The answer differs depending on the company and how community benefits their products. One trend I’ve noticed runs through the video game industry: a department dubbed Player Experience.
“Player Experience” in the Games Industry
A quick glance at Linkedin shows Ubisoft, Kabam and ngmoco:) carrying the Player Experience banner. While I’m not familiar with their org structures or strategies, my understanding for at least some of these companies is that Community Manager folds into the Player Experience umbrella, along with customer support. This makes a ton of sense for a video game company, where a player community can make up a key part of the game. When you build a product around guilds and masterpieces, incorporating Community into the game creates a competitive advantage.
Not to mention an awesome product.
Riot Games, developer of League of Legends, has a Director of Player Experience and diverse Community-related job titles. Riot lists Player Support and Community as separate teams, but the signal is clear: the player’s experience outside of the game is as important as inside the game.
How Community Titles and Team Names Shift
A few years ago, when I first joined RockYou as a Community Manager, the team was brand new. It worked in parallel to a Customer Support team that already sported lots of agents. Eventually, RockYou merged the Support and Community teams, and in the process changed the Community Manager title to “Community Advocate.”
The thought process was both teams worked heavily with players and shared many goals. For a new Community team that hadn’t yet differentiated the forums from a help desk, the job description closely followed Support. In fact, at first, the largest difference was medium. One worked on forums, the other on email.
This jump happens to game companies once their Community and/or Support teams hit a certain size. You merge the 1:1 interactions for Support with the Many:Many interactions in Community, framing both as a player-focused interaction that bolsters the product.

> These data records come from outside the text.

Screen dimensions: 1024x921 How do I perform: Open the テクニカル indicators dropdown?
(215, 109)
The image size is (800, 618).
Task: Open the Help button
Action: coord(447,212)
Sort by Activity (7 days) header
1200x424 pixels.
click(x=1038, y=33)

In other cases, the Community or Support team will go through mitosis. It grows, takes on new responsibilities, then breaks off into new teams that all work towards the common mission of delighting the end user.
Framing a Community-Driven Department
For video game companies, reframing Community as a carefully curated and nurtured “Player Experience” makes the department more flexible. It can then incorporate Support, framing it as a chance for building customer loyalty and evangelizing players. It can also incorporate blogging, social media content creation and UGC initiatives.
I respect this framing because it assigns ownership of the player’s enjoyment. More importantly, it gives the department a mission. You’re responsible for creating a powerful experience.
Sometimes this will be a case of Not using the Z word. Companies may avoid a “Customer Support” title because it’s not seen as glamorous, preferring instead to call it “User Relations,” “Champion,” or, to the frustration of job searchers, “Community Manager.”
This is why the most important question you can ask during a job interview is “where does the Community Manager sit?”
Of course, you don’t have to call the department Player Experience. What’s important is that the team spends time defining that common cause.